What should we expect from a show called Peaches Does Herself, created for one of Berlin's foremost centres of avant garde performance?
Surely nothing as simple as a gig, but probably not the sheer commercial suicide of Peaches just reading to us from Judith Butler and Stephen Greenblatt for three hours either. Sadly.
“Does Herself” is, of course, an amusing provocation. Playing, as it does, with the post-modern notion of the performative self and the far older idea of playing with oneself. The show starts by acknowledging its title's double meaning with an amusing faux-lecture. Alas, this only lasts about a minute before being interrupted by a drums-and-guitar-only rendition of Rock Show. This in turn is carted off (the guitarist and drummer were playing on a wheeled plinth [what is the proper word for this?]) and a first set of curtains is drawn to reveal a large bed set atop a bunch of light cubes, with a disconsolate-looking Peaches (aha, but is it really Peaches?) perched on the edge, fiddling with her small keyboard.

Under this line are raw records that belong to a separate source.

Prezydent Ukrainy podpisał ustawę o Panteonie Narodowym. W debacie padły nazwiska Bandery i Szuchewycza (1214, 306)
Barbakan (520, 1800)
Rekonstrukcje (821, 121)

Cue another song, and the descent of a large vagina made from flashing lights from the flies. From behind which steps... Another Peaches! (¡) The covers of the bed are whipped off, to reveal... another large vagina. Numerous dancers clad from head to toe in pink bodystockings emerge from this. Cue lascivious cavorting on bed, the striking of many poses, and another song...
As the website blurb has it:
“[Peaches] has created an absurd themed Opera (there will be no dialogue besides the songs themselves) that will represent her work and her concerns about gender, beauty and age.
Expect big dance numbers, odes to favorite [sic] past musicals and fantastic surprise guests.
Peaches: 'I want it to be a fantastical musical that broadway [sic] would never be able to present.'”
And this is kind of the problem. Sure, it is unlikely that you'll find Peaches Does Herself on Broadway any time soon, but in seeking to create a show that would be unstageable in the most conservative, risk-averse environment that exists for theatre, she hasn't exactly set herself a difficult target.
The fact is, by European standards, Peaches Does Herself is rather tame. After all, shows like I Apologize get state funding and garner their creators main stage billing at Avignon. By comparison, PDH is like an I Apologize tribute, performed by the cast of Glee. For the most part it's just “a bit risqué”. There's a likeable clunky amateurishness to it all, but it's still more like the local goth club doing a kind of burlesque version of the heyday of Madonna's stageshows than anything seriously subversive.
Part of the problem is that the musical format at which Peaches is tilting turns out to be bigger than the subversive abilities of the show. As such, no matter how much irony and post-irony abounds, rather than turning the jukebox musical on its head, the jukebox musical rather tames the performer.
It's even got a story! It starts off with Peaches in her bedroom alone with her keyboard, possibly goes on to include an apparently Psychik TV/Laibach-inspired dream about a transsexual stag, and then goes on to show Peaches meeting the hermaphrodite of her dreams, being thrown over for an ageing trashy stripper and ultimately winding up alone again. It's the classic tale of girl meets boygirldreamstag, girl loses boygirldreamstag, girl sings Fuck The Pain Away. Fin.
Obviously, as such, there are plainly elements that would have the American religious right reaching for their shotguns. But in Berlin it comes across as remarkably old-fashioned, narrative-based musical entertainment; naked 6ft transsexual (the striking Danni Daniels) notwithstanding. Indeed, oddly, it's probably got more in common with YMA at Friedrichstadtpalast than radical theatre.
There is even a bit where one of the songs is performed by three of the band playing [expletive deleted] “laser harps” like Jean Michel Jarre. Which really is unacceptable.
But, nah. It's all fine really. It's a likeable enough bit of fun. It's probably the least radical thing the HAU will put on this year, but that's ok. Basically, the songs suffer a bit for being plonked into the context of a slightly wonky stage show (written by Peaches, directed by Peaches. Verdict: she's a fine musician but doesn't know much about staging) and the stageshow suffers for aiming itself at Broadway rather than Hammersmith or indeed at the HAU itself – I'd love to see the version of this show that Alain Platel would have come up with, for example – but, yeah, as long as you don't expect too much from it, you'll have a perfectly nice time.